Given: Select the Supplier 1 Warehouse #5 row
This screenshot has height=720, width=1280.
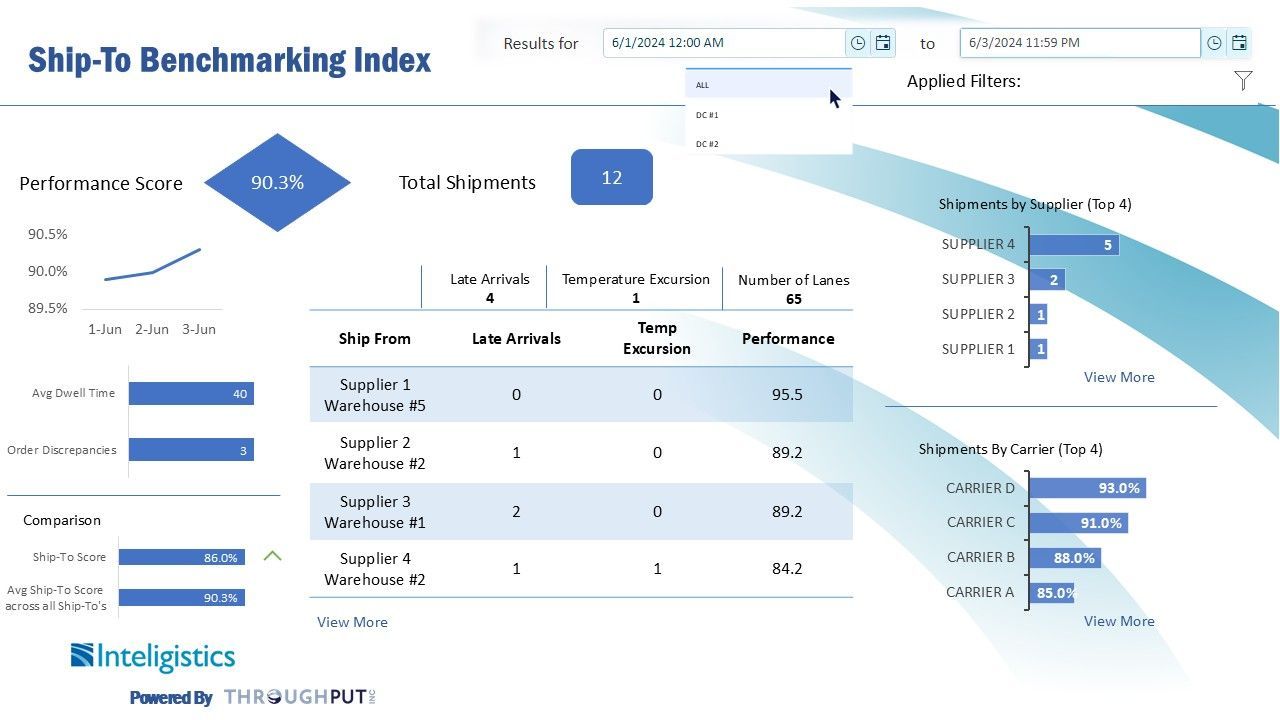Looking at the screenshot, I should [x=580, y=395].
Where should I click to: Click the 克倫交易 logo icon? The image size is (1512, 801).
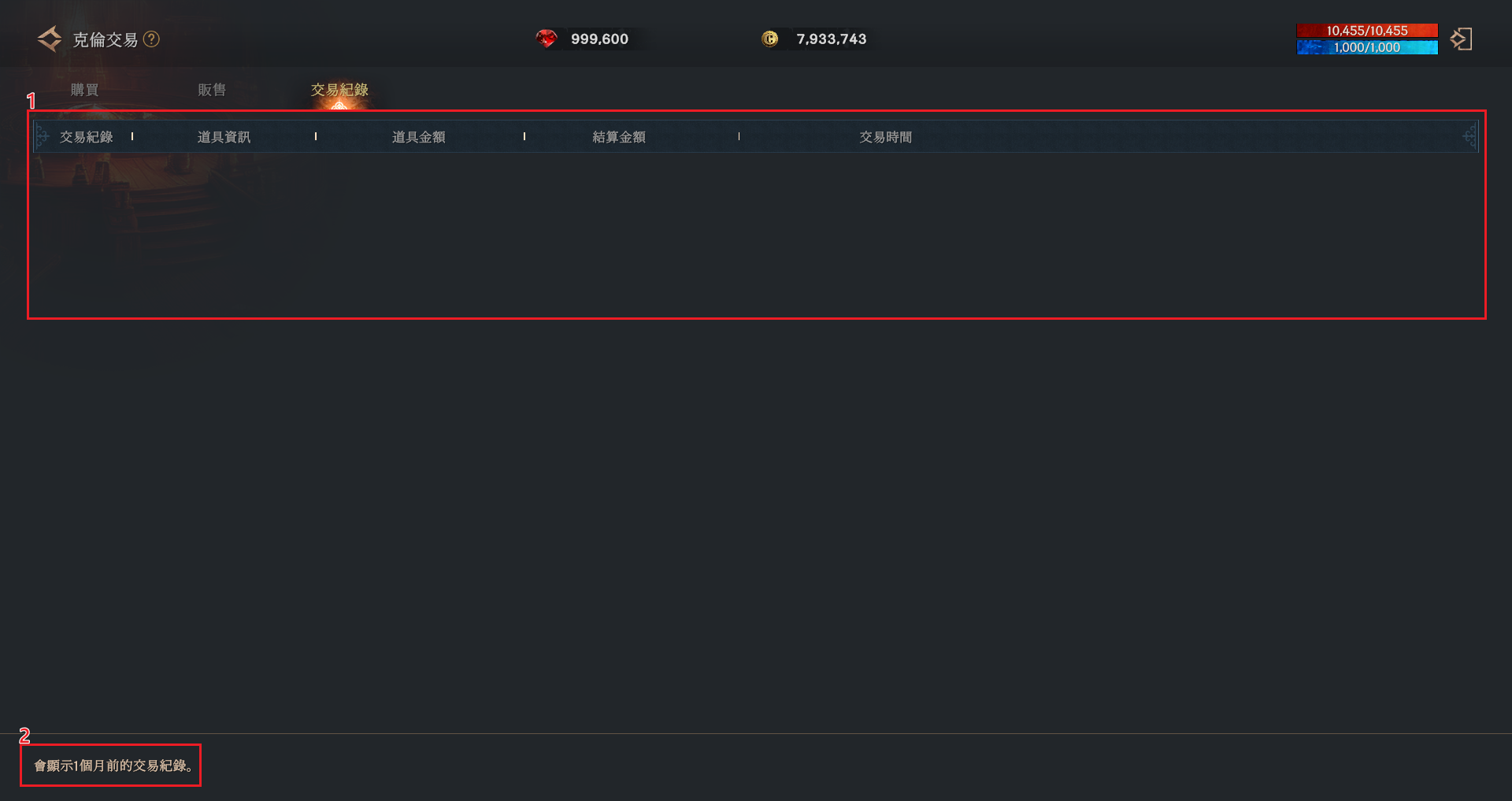[50, 39]
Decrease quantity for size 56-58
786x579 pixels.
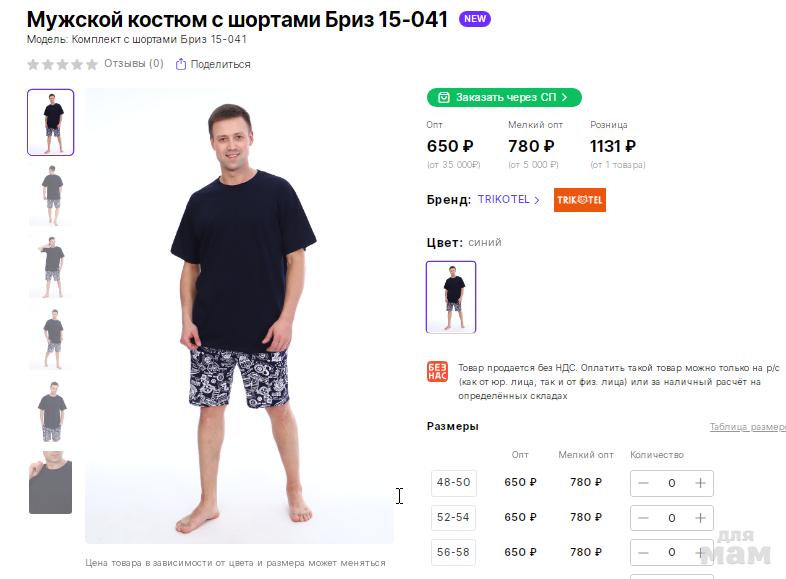(643, 552)
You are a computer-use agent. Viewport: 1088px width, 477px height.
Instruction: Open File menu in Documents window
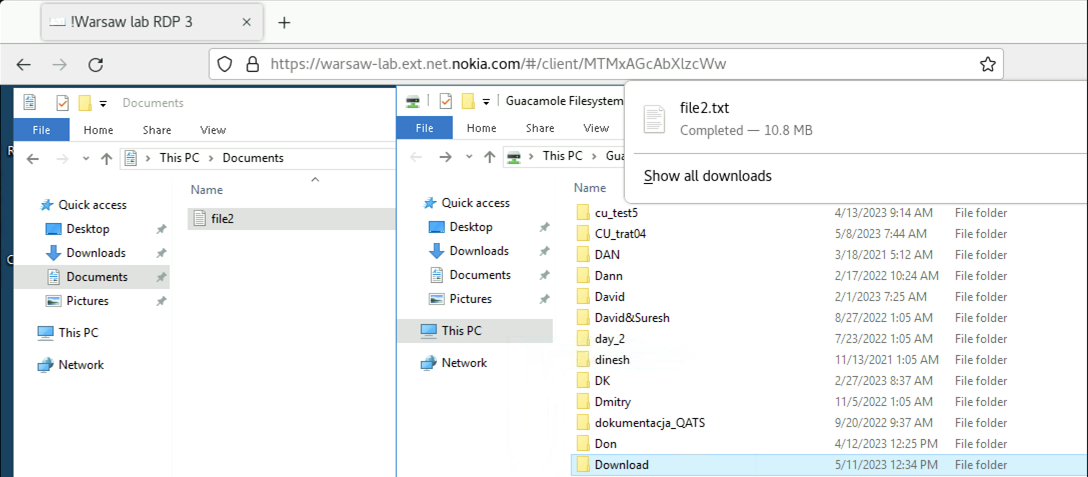click(x=41, y=129)
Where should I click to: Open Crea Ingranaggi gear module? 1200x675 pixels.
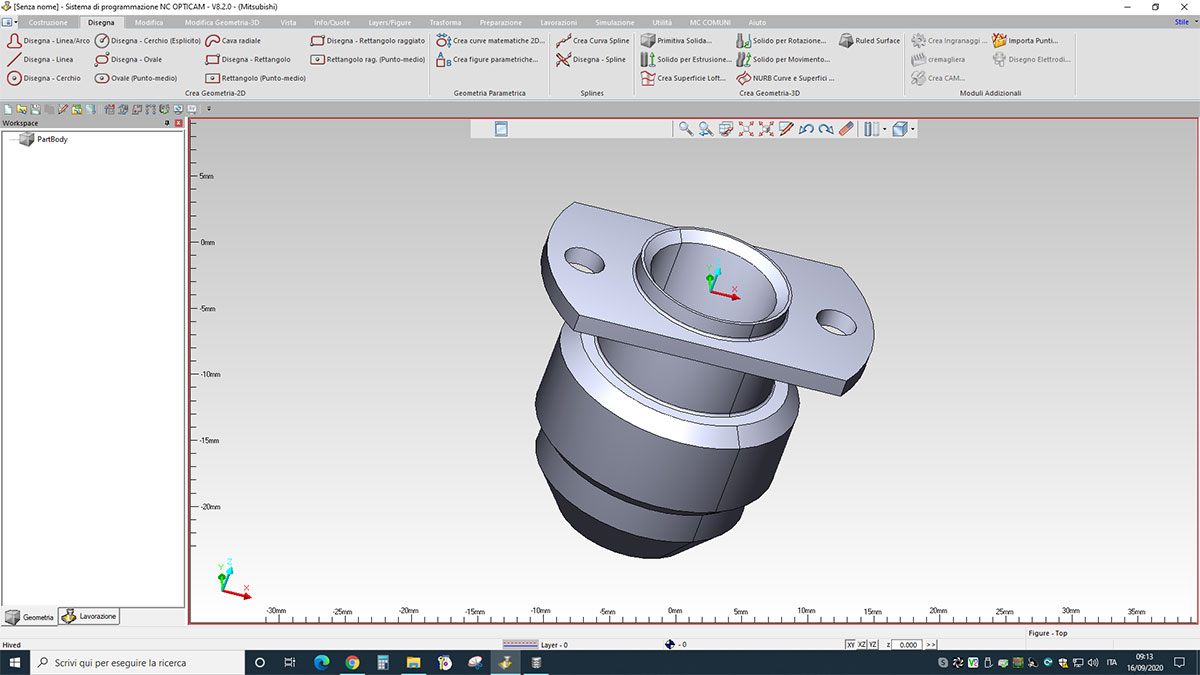(949, 41)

------------------------------------------------------------------------

The task:
Beginning with the line that contains "786x579 pixels." and ending with the last line of the entries above, repeat each line exactly, but not the pictures.

Exercise solution:
786x579 pixels.
(643, 552)
You are a computer-use agent. Viewport: 1088px width, 477px height.
Instruction: Open File menu in Documents window
click(x=41, y=129)
Where should I click to: Open Crea Ingranaggi gear module? 1200x675 pixels.
(949, 41)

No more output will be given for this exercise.